Il sindaco Domenico D’Annibali, ascoltato da RivieraOggi.it, spiega la posizione dell’amministrazione comunale e le prospettive future, alla luce del nuovo incontro che si è svolto oggi, lunedì 26 agosto (presenti, oltre a D’Annibali, il sindaco di Grottammare Luigi Merli, il sindaco di Cupra Marittima Domenico D’Annibali, l’assessore al Turismo di San Benedetto Margherita Sorge, l’assessore al Bilancio di Cupra Susanna Lucidi, l’ssessore al Turismo di Giulianova Archimede Forcellese e l’assessore al Turismo di Martinsicuro Patrizia Ciufegni).

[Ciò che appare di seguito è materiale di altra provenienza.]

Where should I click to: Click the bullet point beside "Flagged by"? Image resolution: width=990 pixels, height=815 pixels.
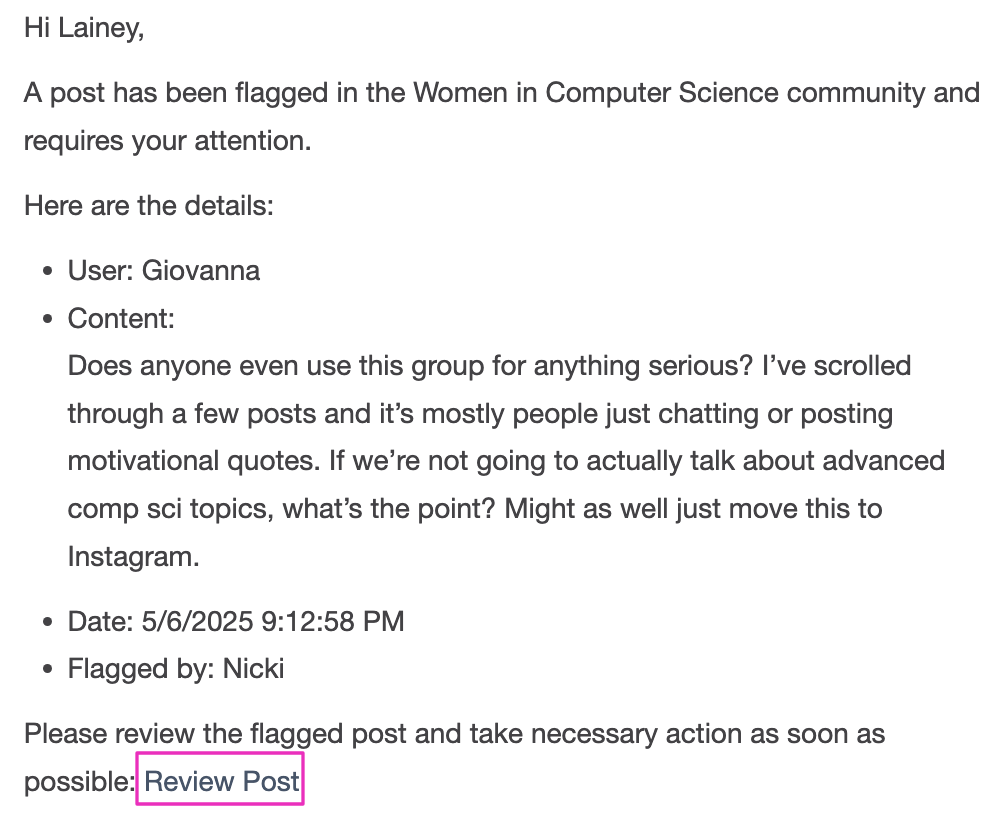[46, 669]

“Naturalmente in via di principio nessuno è favorevole a questa tassa – spiega D’Annibali – e ovviamente gli operatori turistici sono scettici. Personalmente ho avuto modo già di convocare l’Associazione Cuprense degli Operatori Turistici e la Pro loco per metterli al corrente di questa notizia. Se consideriamo che c’è un accordo di massima di tutta la costa picena e teramana, è chiaro che anche Cupra va verso la sua applicazione”.

“Il governo, attraverso il principio del federalismo fiscale, ha consentito di applicare la tassa di soggiorno perché i trasferimenti dallo Stato centrale diminuiscono ed è difficile altrimenti garantire gli stessi servizi – continua – Importante sarà che. C’è anche un fatto di trasparenza: noi sosteniamo notevoli spese per pulire l’arenile, per tenere ordine nelle zone verdi e per attività culturali; se non avessimo questo introito e Grottammare, ad esempio, sì, ci sarebbe una disparità di servizi tra le due città che non possiamo permetterci”.

“Ora dobbiamo sollecitare la Regione ad un incontro con tutte le realtà turistiche, per una applicazione della tassa che sia omogenea su tutta la regione, e non solo, dato che noi stiamo già stringendo un accordo interregionale. Ci si potrebbe poi attivare anche con una ‘card’ per fare sconti ai turisti che pagano questa tassa”.